Scheme 4: EtSNa or CH3(CH2)11SH and NaOMe, DMF, 100°C, 1 h
Because the stench of sodium ethanethiolate and the reaction byproduct, ethyl methyl sulfide, made this reaction unpleasant to run on a large scale, we were interested in carrying out the same transformation under non-odorous conditions. Recent papers discuss the use of long chain thiols to minimize odor so we used this work as a basis for choosing a long chain thiol for our demethylation reaction. Following a literature result, the use of mixtures of a thiol and various lewis acids was explored.19 Unfortunately, these reactions were not successful on our substrate; however, employing the sodium salt of a thiol afforded clean demethylation. Hence, the use of 1.7 equiv. of dodecanethiol and 1.7 equiv. of sodium methoxide in N,N-dimethylformamide at 100°C gave an almost quantitative yield of phenol 8. Work up involved extraction of the product into aqueous base with thiol byproducts left behind in the organic phase. The product was extracted from the aqueous layer simply by adjusting to acidic pH. This work up provided an odor free solution of compound 8 that was used in the next reaction without further purification. Due to our success with demethylation using a non-odorous long chain thiol, we explored the generality of the method with a few model compounds. Using the procedure described above for the conversion of 6 to 8, the compounds shown in Table 1 were readily demethylated by heating each substrate with sodium methoxide and dodecanethiol in N,N-dimethylformamide at 100°C. Demethylation of 4-methoxybenzonitrile and methyl 2-methoxybenzoate (Table 1, entries 1 and 2) proceeded in high yield. Demethylation of hindered 2,6-dimethylanisole (Table 1, entry 3) was sluggish and did not go to completion. Interestingly, selective (4.9:1) demethylation of 3,4-dimethyoxybenzonitrile (Table 1, entry 4) was observed, with preference for demethylation para to the electron withdrawing nitrile substituent. Clearly, these results demonstrated that demethylation using a non-odorous long chain thiol and sodium methoxide was a viable alternative to sodium ethanethiolate for a range of anisole related substrates.

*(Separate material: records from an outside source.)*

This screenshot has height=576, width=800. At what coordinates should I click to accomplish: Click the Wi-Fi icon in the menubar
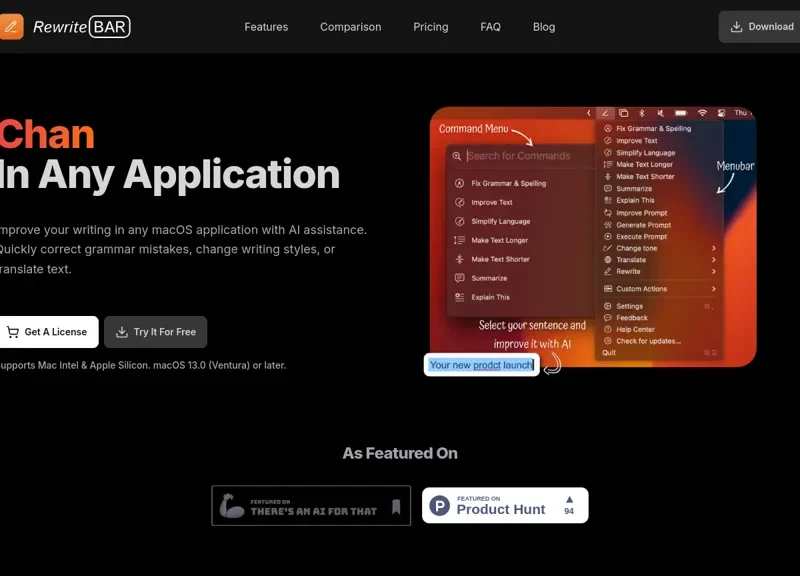coord(705,114)
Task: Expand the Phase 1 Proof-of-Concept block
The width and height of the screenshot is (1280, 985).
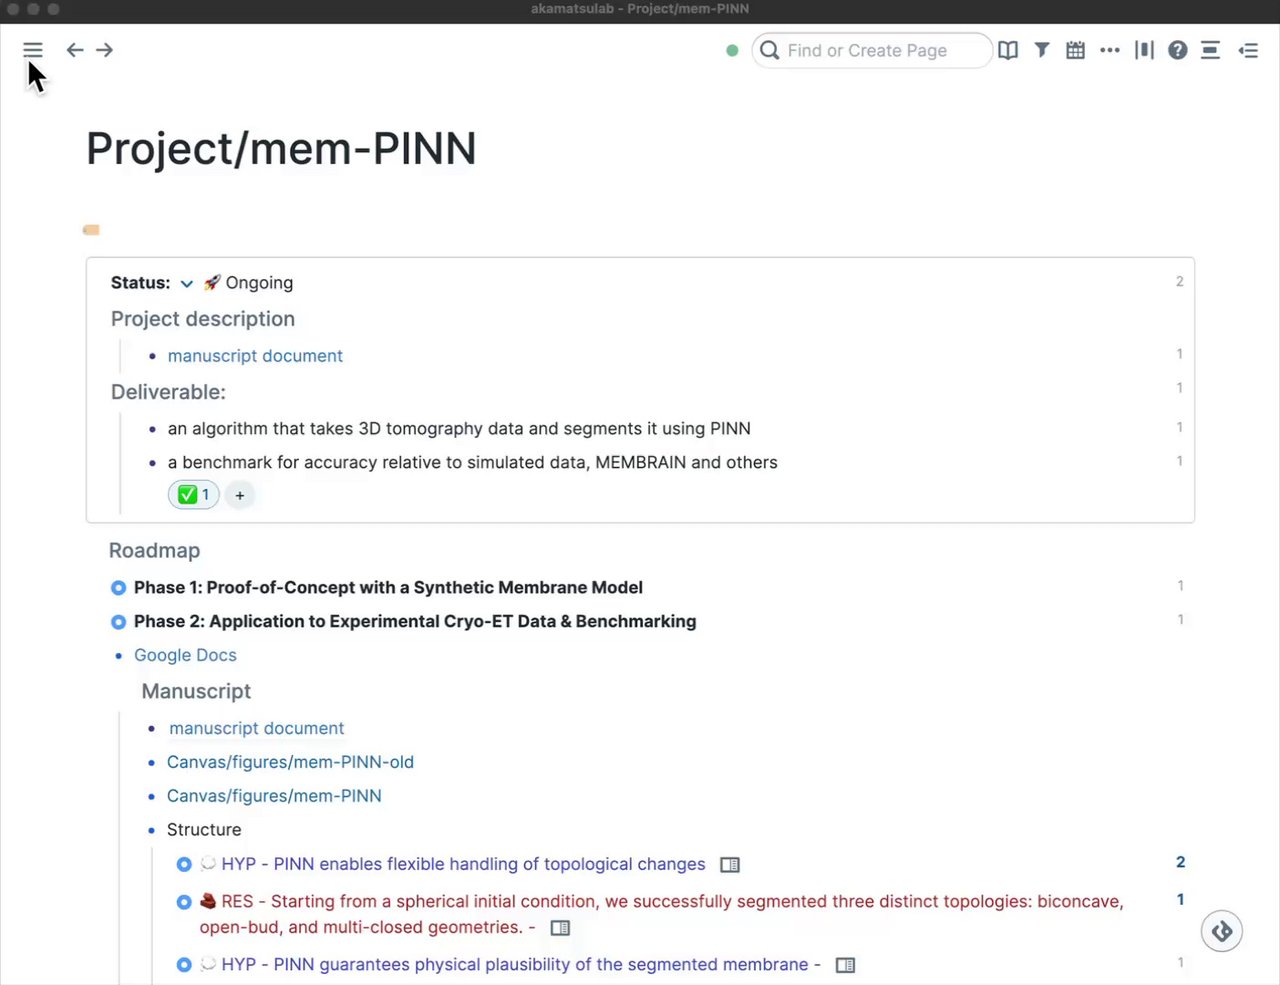Action: (118, 588)
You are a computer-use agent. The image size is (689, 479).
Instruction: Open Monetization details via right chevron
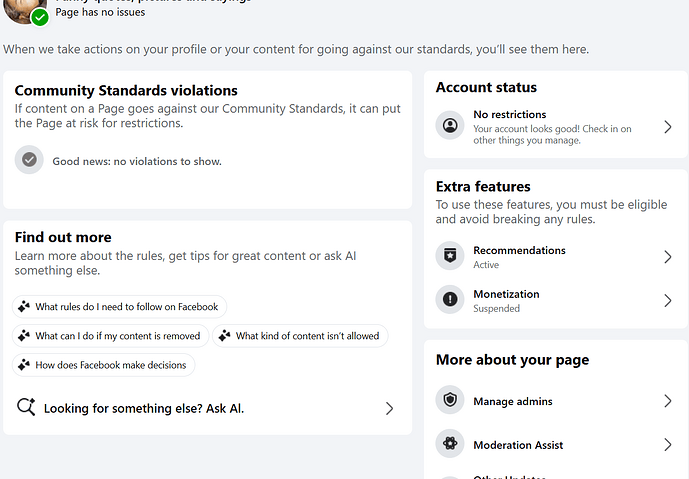tap(667, 301)
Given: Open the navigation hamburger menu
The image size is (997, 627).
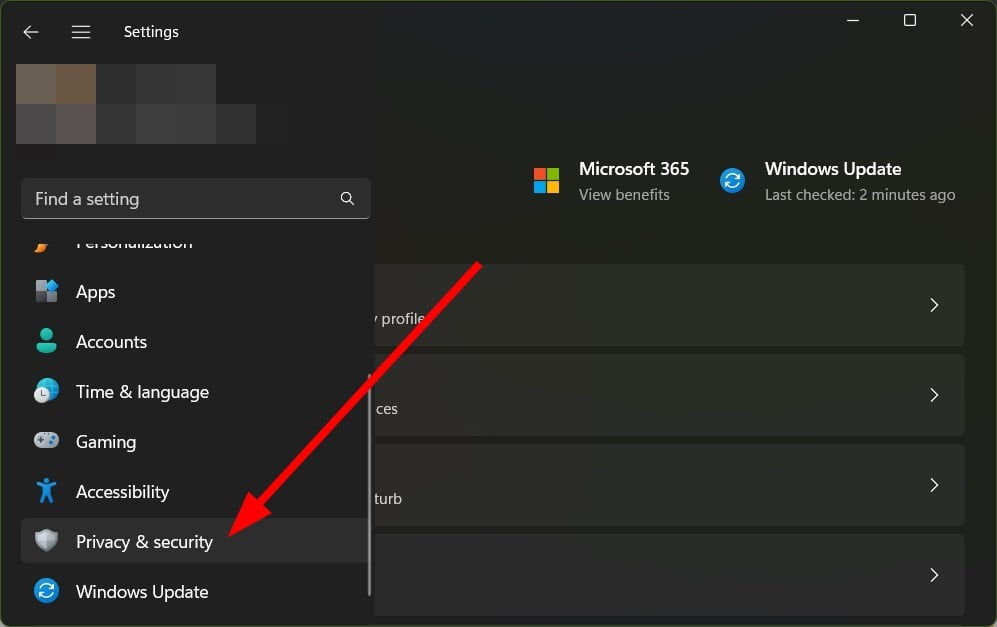Looking at the screenshot, I should (81, 31).
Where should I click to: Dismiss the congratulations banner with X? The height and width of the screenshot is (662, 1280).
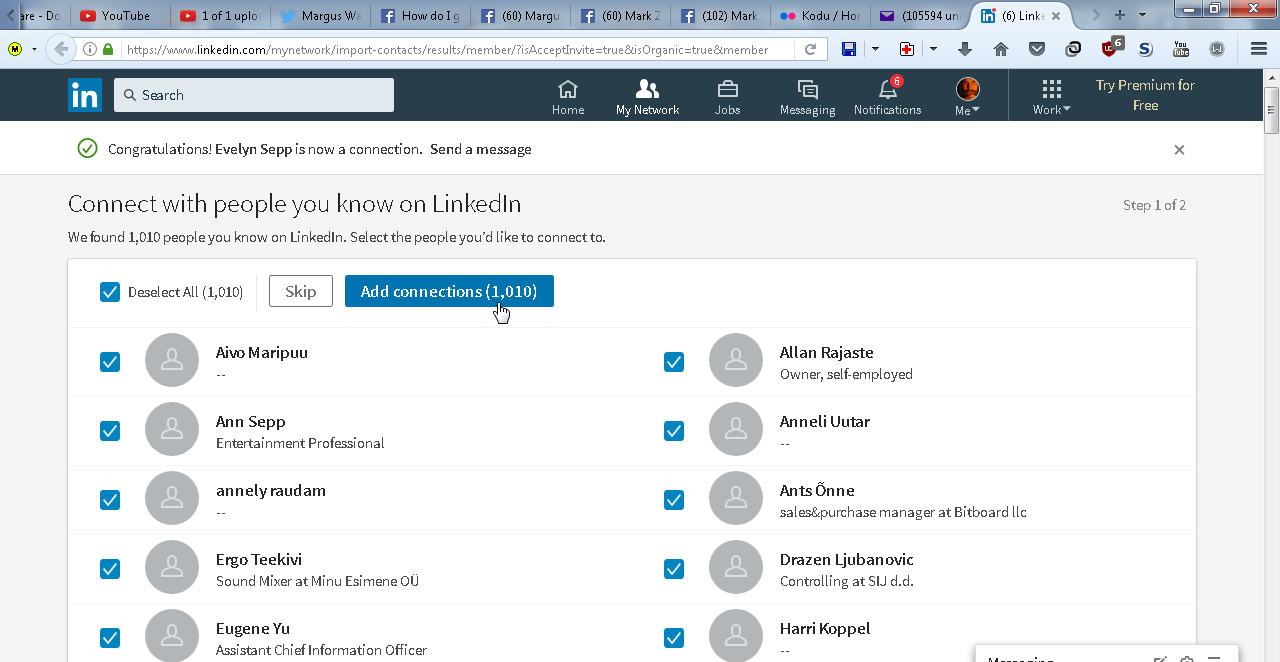[1179, 150]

Table 1: Demethylation using sodium methoxide and 1-dodecanethiol in N,N-dimethylformamide at 100°C
Entry
Starting material
Product(s)
Yield
1
4-Methoxybenzonitrile
4-Hydroxybenzonitrile
97%
2
4-Methoxy benzoic acid methyl ester
4-Methoxy benzoic acid
89%
3
3,4-Dimethoxy benzonitrile
3-Hydroxy-4-methoxy benzonitrile
17%
4-Hydroxy-3-methoxy benzonitrile
83%
4
2,6-Dimethylanisole
>2,6-Dimethylphenol
75%a
a 21% starting material recovered
3-(Cyclopropyloxy)-4-hydroxybenzonitrile 8
To a solution of 6 (47.7 g, 0.252 mol) in DMF (450 mL) was added 1-dodecanethiol (104 mL, 0.432 mol) followed by NaOMe (23.4 g, 0.432 mol). The mixture was heated to 100°C and aged for 1 h (monitoring by HPLC). After cooling to RT, iPAc (404 mL), water (518 mL), and 5N NaOH (45 mL) were added and the layers mixed well. The aqueous layer was washed with iPAc (350 mL) to remove more thiol byproducts. The aqueous layer was neutralized to pH 6 by addition of conc HCl (45 mL), and the product was extracted into iPAc (518 mL). The aqueous layer was extracted with iPAc (278 mL then 150 mL). The organic layers were concentrated and flushed with 160 mL DMF (43.7 g, 99% yield of 8 as compared to a chromatographed standard) before being used directly in the difluoromethylation.